Local interest will be focused on two of the leading contenders, with the all-women Team SCA skippered by Portsmouth-born Sam Davies, and Warsash’s Ian Walker back for a second time at the helm of Abu Dhabi Ocean Racing.
The Volvo Ocean Race contingent is completed by Spain’s Team Campos, China’s Dongfeng Race Team and the US entry Alvimedica.
‘I have never taken part in this race before, nor completed a lap of Britain,’ said Walker, one of Britain’s most experienced racers.
‘It is a great race course and a perfect test for our fleet of boats in the run up to the start of the Volvo.
‘You have to be ready for anything when sailing this course.
‘I don’t think we will get much sleep and the currents and numerous headlands will make for tough training.
‘I love the big starts in Cowes and I can’t wait to see what the top of Scotland is like. I hope it is kind to us,’ he added.
The Round Britain fleet will start from the Royal Yacht Squadron line at midday, heading east out of The Solent past Portsmouth, then around the south side of the Isle of Wight, before setting sights on the Bishop Rock south of the Isles of Scilly.
Leaving Ireland to starboard the yachts will round the Atlantic outcrop at St Kilda and then Muckle Flugga in the far north of the Shetlands, before heading south through the North Sea and back to The Solent.
‘The course is three times longer than the Rolex Fastnet Race and it takes the competitors through a myriad of different conditions,’ said Eddie Warden Owen, CEO of race organisers the Royal Ocean Racing Club.
‘Crews will have to cope with a huge number of elements and that is what makes this race so compelling.’
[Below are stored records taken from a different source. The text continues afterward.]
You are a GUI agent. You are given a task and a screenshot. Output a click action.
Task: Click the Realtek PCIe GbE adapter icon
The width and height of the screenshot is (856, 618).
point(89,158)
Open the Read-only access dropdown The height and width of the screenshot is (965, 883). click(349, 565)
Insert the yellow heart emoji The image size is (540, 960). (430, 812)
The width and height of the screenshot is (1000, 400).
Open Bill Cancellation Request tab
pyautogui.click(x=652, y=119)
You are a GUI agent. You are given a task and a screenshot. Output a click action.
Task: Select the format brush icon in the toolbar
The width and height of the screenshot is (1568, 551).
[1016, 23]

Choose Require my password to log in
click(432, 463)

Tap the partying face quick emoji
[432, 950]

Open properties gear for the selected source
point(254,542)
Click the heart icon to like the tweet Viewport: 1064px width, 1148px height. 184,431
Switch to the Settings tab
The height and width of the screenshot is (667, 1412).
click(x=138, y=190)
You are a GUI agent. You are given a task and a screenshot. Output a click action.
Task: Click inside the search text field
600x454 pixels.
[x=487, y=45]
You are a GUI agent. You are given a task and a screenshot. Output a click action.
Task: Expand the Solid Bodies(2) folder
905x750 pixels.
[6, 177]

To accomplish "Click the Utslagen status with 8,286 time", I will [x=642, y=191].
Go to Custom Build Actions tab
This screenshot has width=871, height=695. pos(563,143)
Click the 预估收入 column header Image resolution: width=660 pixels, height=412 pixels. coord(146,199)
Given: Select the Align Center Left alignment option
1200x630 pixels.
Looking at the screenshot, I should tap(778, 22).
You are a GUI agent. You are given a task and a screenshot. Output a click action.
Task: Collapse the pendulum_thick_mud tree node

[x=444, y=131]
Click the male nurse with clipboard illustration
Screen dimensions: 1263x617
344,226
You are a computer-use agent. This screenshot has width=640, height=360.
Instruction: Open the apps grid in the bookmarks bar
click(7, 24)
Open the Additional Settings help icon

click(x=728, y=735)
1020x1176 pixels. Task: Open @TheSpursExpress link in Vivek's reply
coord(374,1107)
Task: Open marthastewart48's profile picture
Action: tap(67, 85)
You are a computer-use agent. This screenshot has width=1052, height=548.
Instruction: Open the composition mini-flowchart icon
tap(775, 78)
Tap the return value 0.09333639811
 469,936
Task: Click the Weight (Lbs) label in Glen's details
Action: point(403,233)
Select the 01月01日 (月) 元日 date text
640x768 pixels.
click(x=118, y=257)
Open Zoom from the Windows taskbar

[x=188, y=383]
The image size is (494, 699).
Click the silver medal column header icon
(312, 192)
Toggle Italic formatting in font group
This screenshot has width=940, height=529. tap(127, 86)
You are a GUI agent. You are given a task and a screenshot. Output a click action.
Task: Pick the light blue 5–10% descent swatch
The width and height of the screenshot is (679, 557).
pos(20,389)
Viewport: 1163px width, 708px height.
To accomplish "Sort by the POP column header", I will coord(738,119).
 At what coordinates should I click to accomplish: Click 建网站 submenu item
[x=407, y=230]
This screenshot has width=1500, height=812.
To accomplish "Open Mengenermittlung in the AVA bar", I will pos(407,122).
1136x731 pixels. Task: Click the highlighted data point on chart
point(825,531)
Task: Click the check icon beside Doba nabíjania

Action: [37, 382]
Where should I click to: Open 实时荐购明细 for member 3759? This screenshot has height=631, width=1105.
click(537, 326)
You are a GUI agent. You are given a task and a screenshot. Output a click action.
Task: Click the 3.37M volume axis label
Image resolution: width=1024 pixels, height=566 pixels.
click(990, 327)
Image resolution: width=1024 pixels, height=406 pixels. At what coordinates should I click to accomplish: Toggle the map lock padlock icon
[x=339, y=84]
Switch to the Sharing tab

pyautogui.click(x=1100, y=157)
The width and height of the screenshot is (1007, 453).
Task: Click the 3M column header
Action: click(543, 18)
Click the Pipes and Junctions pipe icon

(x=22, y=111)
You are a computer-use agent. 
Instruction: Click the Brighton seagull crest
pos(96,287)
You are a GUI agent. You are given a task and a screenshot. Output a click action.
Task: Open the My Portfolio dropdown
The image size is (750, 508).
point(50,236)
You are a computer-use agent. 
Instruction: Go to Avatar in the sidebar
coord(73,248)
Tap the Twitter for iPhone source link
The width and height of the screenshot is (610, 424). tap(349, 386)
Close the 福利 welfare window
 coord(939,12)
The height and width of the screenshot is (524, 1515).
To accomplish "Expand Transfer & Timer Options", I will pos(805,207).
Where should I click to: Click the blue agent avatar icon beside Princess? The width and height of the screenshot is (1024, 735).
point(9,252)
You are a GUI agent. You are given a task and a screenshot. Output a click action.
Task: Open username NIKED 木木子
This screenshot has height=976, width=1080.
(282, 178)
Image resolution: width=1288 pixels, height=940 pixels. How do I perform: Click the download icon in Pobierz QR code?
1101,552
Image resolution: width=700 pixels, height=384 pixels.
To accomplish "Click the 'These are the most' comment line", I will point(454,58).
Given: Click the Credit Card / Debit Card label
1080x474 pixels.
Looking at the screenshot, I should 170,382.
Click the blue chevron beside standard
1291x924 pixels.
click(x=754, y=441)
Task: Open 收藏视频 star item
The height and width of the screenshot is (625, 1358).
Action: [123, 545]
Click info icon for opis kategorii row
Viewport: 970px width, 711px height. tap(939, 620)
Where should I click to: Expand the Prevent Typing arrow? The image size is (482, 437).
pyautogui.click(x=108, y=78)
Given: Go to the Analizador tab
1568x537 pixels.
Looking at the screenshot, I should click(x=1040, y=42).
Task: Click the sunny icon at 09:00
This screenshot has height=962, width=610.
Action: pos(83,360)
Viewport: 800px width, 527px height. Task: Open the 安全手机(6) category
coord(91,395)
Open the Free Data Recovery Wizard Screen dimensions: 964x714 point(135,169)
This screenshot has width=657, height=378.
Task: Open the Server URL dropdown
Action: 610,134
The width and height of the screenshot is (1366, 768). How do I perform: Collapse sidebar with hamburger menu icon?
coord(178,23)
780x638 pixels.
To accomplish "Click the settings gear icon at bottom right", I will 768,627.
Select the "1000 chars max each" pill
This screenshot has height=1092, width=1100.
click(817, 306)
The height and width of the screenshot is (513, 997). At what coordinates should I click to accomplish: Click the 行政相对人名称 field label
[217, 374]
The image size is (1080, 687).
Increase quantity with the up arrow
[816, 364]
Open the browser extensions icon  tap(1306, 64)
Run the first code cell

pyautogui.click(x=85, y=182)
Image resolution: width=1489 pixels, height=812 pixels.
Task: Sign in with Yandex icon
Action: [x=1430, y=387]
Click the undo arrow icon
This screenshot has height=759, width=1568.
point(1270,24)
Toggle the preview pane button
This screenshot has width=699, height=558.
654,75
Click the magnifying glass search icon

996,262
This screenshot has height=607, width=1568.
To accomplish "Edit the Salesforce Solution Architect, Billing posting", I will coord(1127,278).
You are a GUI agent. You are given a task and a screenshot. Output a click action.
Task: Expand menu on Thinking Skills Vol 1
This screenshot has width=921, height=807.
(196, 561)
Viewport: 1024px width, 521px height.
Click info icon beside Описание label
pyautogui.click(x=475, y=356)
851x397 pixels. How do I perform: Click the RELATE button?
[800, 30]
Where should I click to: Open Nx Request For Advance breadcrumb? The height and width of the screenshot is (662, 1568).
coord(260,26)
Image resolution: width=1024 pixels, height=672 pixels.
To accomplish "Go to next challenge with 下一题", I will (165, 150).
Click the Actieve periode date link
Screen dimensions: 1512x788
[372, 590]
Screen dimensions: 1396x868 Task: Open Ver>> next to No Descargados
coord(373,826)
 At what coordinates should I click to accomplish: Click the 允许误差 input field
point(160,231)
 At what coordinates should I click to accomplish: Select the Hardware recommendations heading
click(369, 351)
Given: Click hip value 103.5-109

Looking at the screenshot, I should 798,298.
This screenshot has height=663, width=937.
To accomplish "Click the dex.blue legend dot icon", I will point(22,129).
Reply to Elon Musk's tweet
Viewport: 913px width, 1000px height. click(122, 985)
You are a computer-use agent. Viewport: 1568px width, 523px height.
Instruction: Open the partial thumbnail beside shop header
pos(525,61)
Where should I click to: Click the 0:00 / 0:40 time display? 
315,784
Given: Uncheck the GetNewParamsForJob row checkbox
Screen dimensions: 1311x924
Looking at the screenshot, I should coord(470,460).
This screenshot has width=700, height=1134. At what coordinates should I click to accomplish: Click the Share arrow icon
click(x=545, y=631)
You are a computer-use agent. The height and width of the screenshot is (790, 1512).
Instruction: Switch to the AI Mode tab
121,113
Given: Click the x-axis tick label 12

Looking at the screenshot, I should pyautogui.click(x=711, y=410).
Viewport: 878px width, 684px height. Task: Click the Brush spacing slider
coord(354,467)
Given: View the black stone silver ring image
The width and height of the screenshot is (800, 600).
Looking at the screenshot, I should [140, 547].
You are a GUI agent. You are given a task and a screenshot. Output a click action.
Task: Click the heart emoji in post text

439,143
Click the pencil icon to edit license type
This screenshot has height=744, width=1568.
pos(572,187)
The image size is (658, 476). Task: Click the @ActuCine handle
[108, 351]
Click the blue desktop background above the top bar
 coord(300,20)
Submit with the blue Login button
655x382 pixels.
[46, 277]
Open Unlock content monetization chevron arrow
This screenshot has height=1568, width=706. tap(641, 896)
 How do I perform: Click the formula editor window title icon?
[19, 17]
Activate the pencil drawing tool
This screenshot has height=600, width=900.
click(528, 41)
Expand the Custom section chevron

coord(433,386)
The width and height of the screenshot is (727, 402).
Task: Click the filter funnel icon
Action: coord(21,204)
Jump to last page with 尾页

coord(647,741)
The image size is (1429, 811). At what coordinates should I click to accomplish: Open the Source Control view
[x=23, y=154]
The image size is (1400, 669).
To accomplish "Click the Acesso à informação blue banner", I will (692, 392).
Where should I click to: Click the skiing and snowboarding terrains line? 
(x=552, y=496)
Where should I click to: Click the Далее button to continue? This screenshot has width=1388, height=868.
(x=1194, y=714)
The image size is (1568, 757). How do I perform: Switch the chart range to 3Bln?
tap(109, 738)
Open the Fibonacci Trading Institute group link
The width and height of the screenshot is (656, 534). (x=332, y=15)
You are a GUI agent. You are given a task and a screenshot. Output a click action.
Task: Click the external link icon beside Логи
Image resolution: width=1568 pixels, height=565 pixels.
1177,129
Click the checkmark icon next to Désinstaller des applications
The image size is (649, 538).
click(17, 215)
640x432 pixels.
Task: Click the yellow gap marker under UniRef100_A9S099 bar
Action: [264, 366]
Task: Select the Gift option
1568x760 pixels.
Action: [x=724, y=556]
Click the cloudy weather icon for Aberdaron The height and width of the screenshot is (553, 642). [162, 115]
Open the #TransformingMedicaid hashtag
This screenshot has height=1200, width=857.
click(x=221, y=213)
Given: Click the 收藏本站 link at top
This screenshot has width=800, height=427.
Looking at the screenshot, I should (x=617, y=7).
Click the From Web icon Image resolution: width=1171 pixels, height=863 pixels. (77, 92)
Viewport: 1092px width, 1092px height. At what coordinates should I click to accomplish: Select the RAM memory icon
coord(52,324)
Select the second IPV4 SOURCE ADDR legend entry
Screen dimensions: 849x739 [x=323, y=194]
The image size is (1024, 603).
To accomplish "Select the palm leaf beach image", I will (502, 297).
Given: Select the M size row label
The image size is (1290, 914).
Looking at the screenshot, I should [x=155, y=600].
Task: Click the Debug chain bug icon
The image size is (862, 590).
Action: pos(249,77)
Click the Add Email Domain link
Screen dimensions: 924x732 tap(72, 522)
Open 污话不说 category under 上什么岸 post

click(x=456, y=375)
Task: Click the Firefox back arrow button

Also using the event as a warm-up for something longer is Southsea-based yachtsman Sir Robin Knox-Johnston, now 75, who will be racing his venerable Open 60 Grey Power two-handed in preparation for the Route du Rhum trans-Atlantic race in November.
‘There may be weather fronts and the coastal course is a navigational hazard to be avoided,’ said Sir Robin.
‘But I don’t get into deep analysis, I just get on with it,’
‘When things are going wrong, well it’s worse for the other people because I think they will like it less.
‘I am entering this race because I think it is a great race to do.